Marwa tersenyum masygul. Mulut Bu Tutik masih seperti dulu. Waktu tidak membuatnya berubah bijaksana. Baiklah. Ia akan bersikap yang sama.
"Anak Ibu, Mas Pupung dan Mbak Pipit, jadi apa sekarang? Harusnya kariernya lebih bagus dari saya dong. Soalnya Pak Darto dan Ibu kan sama-sama ASN?" sindir Marwa kalem. Mendengar sindiran Marwa, wajah Bu Tutik semakin geram.
"Mas Pupung jualan bubur kacang hijau keliling, Mbak. Kalau Mbak Pipit, baru saja bercerai dari suaminya. Sekarang tinggal bersama Bu Tutik di sini." Alih-alih Bu Tutik, pekerja Mbak Irna lah yang menjawab.
"Mulutmu seperti perempuan, ya, Anto!" Bu Tutik memelototi sang pekerja toko.
"Yuk, Nur, kita belanja di toko Haji Mahmud saja. Di sini gerah. Orang-orangnya nyinyir, suka pamer lagi!" Bu Tutik menarik tangan Bu Nurma.

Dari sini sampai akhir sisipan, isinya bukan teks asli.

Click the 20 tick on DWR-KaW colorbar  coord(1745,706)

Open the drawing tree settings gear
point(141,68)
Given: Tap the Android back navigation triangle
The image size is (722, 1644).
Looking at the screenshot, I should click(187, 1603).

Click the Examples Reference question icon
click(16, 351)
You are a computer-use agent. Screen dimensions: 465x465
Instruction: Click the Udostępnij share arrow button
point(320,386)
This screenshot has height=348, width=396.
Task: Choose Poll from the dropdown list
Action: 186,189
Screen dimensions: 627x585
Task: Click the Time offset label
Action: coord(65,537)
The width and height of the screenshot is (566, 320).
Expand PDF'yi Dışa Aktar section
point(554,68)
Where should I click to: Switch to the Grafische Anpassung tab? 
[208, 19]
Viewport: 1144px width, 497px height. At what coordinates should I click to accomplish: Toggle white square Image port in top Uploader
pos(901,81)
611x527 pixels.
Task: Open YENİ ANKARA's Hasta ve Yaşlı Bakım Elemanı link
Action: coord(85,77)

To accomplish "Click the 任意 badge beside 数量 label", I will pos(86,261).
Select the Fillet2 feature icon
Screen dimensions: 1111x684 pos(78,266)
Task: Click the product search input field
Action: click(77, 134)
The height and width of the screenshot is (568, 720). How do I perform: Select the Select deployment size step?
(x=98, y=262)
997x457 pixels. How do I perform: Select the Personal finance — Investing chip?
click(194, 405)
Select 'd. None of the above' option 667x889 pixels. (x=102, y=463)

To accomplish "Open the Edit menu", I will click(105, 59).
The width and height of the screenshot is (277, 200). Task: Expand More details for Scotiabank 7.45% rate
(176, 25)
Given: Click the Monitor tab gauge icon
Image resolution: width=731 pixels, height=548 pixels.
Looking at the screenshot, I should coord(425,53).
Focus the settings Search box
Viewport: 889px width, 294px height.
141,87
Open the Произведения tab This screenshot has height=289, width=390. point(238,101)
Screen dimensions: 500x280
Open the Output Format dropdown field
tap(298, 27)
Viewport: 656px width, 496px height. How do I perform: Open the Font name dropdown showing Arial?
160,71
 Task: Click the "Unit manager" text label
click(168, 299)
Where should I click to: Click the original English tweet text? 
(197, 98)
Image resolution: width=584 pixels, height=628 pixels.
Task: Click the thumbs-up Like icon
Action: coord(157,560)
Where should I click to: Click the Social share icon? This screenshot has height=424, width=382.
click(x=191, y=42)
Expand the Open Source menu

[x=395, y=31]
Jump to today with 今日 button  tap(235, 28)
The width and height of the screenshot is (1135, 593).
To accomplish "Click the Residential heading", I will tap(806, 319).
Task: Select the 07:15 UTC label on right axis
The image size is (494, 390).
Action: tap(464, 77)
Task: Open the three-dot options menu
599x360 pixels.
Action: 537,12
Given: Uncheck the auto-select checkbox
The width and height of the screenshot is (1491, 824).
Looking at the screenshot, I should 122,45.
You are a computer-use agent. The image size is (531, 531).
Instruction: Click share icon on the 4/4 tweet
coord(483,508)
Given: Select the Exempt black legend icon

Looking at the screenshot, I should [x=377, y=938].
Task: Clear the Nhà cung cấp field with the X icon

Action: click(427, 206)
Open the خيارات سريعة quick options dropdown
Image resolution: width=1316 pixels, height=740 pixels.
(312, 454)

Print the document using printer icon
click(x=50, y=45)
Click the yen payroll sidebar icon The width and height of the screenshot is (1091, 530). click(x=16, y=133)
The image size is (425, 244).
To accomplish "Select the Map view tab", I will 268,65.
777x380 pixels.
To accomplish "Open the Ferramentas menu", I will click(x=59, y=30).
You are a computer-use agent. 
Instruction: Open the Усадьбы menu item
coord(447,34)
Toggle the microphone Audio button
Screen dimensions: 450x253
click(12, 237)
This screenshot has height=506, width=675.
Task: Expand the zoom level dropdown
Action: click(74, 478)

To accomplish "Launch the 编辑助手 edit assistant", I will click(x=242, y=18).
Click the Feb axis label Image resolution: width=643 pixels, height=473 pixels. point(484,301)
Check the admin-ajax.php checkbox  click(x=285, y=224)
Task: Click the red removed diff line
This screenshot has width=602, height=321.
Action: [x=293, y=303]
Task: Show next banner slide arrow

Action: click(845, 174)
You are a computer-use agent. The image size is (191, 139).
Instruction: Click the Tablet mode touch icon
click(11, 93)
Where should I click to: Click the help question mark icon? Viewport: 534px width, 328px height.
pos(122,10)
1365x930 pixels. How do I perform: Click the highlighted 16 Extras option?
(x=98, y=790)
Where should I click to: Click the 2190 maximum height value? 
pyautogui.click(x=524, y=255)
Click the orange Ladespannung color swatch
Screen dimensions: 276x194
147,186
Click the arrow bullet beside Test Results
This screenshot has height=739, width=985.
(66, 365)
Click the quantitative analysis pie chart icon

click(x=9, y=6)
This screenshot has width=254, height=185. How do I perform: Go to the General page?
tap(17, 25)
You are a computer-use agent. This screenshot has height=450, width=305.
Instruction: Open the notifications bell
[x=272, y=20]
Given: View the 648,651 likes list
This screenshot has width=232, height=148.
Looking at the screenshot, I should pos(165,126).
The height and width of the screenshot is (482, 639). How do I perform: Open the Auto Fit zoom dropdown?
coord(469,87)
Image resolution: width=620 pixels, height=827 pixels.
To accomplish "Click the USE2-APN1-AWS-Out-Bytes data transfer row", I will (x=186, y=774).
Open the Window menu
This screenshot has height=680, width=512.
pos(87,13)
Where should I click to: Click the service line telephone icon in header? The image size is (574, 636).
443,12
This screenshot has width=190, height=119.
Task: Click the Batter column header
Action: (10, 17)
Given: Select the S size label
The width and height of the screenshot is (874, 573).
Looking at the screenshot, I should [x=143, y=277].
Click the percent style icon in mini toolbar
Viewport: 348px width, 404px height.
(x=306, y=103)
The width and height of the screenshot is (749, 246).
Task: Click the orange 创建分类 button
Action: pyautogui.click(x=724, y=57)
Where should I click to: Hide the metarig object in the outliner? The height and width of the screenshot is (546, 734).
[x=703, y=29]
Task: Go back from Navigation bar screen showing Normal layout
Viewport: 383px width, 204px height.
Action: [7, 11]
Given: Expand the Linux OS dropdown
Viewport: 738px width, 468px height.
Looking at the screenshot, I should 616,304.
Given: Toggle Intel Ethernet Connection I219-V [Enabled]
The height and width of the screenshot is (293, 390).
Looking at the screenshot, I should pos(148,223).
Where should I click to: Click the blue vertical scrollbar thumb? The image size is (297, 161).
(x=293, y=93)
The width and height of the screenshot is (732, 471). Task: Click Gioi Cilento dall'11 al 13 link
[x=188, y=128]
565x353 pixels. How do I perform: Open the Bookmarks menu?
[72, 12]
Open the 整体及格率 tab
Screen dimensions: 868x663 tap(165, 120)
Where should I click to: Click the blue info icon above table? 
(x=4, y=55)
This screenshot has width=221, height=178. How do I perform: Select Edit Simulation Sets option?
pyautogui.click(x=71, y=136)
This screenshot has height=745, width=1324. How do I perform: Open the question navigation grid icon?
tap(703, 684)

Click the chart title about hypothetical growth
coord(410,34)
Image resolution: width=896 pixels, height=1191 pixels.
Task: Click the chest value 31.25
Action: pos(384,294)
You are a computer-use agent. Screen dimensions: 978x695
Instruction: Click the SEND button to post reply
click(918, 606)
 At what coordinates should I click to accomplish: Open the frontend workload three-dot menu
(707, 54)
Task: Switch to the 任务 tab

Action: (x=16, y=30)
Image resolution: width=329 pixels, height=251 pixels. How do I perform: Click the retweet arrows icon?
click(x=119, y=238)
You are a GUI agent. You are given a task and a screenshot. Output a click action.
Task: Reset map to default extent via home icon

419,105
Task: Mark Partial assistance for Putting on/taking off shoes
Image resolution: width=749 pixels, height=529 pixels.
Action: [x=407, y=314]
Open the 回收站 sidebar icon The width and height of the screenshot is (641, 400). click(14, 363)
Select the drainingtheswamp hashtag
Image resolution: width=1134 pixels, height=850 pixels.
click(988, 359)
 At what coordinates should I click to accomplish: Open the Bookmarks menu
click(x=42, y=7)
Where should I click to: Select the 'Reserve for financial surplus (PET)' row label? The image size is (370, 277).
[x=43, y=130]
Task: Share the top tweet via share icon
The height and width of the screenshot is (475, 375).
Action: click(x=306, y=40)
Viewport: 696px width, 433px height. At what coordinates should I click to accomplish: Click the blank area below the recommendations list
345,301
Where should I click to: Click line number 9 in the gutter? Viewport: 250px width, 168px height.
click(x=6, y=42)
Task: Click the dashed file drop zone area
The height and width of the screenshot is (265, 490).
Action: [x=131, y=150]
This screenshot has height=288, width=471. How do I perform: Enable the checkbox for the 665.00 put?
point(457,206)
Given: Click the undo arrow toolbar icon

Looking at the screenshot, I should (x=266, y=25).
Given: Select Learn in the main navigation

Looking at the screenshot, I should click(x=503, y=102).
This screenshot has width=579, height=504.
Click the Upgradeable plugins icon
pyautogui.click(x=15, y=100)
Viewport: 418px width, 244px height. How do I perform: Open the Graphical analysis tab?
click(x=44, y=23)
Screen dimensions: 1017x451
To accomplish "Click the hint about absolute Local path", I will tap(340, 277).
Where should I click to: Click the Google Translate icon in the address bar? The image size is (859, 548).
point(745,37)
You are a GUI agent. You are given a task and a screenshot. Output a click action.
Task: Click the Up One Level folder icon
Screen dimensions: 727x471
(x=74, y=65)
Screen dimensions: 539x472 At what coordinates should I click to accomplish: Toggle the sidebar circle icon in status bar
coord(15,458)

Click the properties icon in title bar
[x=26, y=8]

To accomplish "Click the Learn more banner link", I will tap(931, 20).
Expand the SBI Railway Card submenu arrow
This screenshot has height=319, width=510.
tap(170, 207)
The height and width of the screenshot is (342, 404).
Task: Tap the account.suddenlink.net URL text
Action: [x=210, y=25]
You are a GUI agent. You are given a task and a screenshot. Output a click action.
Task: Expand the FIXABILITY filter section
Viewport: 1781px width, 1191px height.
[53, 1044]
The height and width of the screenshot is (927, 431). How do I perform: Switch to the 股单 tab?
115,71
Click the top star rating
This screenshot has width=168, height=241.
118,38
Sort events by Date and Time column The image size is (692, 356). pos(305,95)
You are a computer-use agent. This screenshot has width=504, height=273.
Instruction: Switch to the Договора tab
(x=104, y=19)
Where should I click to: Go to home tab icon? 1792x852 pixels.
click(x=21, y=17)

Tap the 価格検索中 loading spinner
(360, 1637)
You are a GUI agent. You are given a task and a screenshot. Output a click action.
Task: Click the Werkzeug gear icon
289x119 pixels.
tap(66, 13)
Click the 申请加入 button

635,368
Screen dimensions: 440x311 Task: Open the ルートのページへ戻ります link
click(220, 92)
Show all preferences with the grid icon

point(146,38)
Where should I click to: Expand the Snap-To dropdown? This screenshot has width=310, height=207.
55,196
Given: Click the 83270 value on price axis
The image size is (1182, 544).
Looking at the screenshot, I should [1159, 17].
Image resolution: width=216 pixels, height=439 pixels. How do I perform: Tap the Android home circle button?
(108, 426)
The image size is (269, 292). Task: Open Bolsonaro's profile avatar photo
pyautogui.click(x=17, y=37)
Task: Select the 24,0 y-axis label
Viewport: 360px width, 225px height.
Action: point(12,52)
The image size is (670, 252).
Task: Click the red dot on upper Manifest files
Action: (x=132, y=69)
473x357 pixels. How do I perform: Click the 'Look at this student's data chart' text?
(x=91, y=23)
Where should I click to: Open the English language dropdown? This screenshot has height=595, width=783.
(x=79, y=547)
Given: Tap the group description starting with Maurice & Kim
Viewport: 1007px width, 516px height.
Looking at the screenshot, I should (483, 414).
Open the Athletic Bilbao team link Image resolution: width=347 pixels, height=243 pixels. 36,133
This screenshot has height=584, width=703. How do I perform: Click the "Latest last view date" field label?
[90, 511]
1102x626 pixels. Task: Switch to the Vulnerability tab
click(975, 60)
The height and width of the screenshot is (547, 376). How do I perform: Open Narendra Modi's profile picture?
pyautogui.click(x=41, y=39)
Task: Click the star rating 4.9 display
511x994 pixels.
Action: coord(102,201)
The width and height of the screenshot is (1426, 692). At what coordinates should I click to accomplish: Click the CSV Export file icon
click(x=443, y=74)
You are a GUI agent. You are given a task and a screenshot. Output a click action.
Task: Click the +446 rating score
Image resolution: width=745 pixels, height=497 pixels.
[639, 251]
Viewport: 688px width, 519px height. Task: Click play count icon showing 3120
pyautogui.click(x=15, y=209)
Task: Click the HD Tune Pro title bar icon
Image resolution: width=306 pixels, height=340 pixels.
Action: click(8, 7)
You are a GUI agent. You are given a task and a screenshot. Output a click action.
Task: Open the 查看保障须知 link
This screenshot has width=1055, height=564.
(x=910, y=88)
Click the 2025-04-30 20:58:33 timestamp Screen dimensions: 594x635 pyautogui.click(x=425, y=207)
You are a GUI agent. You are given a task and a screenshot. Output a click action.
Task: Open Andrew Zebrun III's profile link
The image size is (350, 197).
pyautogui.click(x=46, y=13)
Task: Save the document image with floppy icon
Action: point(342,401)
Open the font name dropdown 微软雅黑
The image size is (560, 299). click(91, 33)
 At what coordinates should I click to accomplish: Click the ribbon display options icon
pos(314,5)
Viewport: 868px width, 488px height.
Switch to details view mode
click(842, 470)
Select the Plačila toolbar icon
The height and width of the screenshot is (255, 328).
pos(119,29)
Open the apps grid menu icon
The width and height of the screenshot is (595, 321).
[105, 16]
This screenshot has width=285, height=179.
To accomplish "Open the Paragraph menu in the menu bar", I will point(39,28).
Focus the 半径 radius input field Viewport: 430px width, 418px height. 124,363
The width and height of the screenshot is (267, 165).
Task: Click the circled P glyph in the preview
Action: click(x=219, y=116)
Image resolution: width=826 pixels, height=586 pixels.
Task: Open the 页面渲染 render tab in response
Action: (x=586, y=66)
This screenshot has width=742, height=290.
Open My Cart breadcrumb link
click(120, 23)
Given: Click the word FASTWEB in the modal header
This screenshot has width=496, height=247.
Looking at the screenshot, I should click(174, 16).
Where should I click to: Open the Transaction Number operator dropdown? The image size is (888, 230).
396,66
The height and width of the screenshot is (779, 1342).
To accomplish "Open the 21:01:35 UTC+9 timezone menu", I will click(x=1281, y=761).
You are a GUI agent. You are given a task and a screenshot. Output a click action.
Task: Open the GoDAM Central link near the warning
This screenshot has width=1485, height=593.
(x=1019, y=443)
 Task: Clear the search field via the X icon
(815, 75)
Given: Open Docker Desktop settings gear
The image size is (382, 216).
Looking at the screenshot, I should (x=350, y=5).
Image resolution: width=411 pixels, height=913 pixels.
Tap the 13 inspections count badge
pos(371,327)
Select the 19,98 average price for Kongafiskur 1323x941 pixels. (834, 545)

"Di toko Haji Mahmud tidak bisa ngutang seperti di sini, lho, Bu. Yakin ibu-ibu mau belanja di sana?" Anto kembali menggoda Bu Tutik. Bu Tutik mendengkus dan mempercepat langkahnya.
"Duh, Marwa... acara pamer karier dan pencapaianmu tadi bisa membuat mereka tidak tidur seminggu karena iri." Melihat drama satu babak Marwa versus Bu Tutik dan Bu Nurma, Irna tertawa hingga berurai air mata. Ia puas sekali melihat duo penggosip itu tidak berkutik di hadapan Marwa.
"Orang seperti mereka sekali-sekali memang harus dilawan, Mbak. Oh ya, saya mau membeli sembako untuk Pak Rahmad dan Bu Sundari. Bisa tidak sembakonya diantar oleh anak buah Mbak ke sana? Saya juga sekalian ingin menjenguk mereka."
"Boleh dong, Wa. Pilih saja apa yang mau kamu beli. Nanti kamu sekalian ikut mobil pikap saja. Jadi, sekali jalan," usul Irna.
"Boleh juga, Mbak. Saya mau membeli beras, gula, kopi, minyak, dan mi instan." Marwa menunjuk sembako yang ingin ia beli. Bahan-bahan sembako ini digunakan sebagai tanda terima kasih awal. Karena tidak etis rasanya kalau ia langsung memberi sejumlah uang. Ia berencana akan menyelipkan amplop di dalam bahan-bahan sembako tersebut.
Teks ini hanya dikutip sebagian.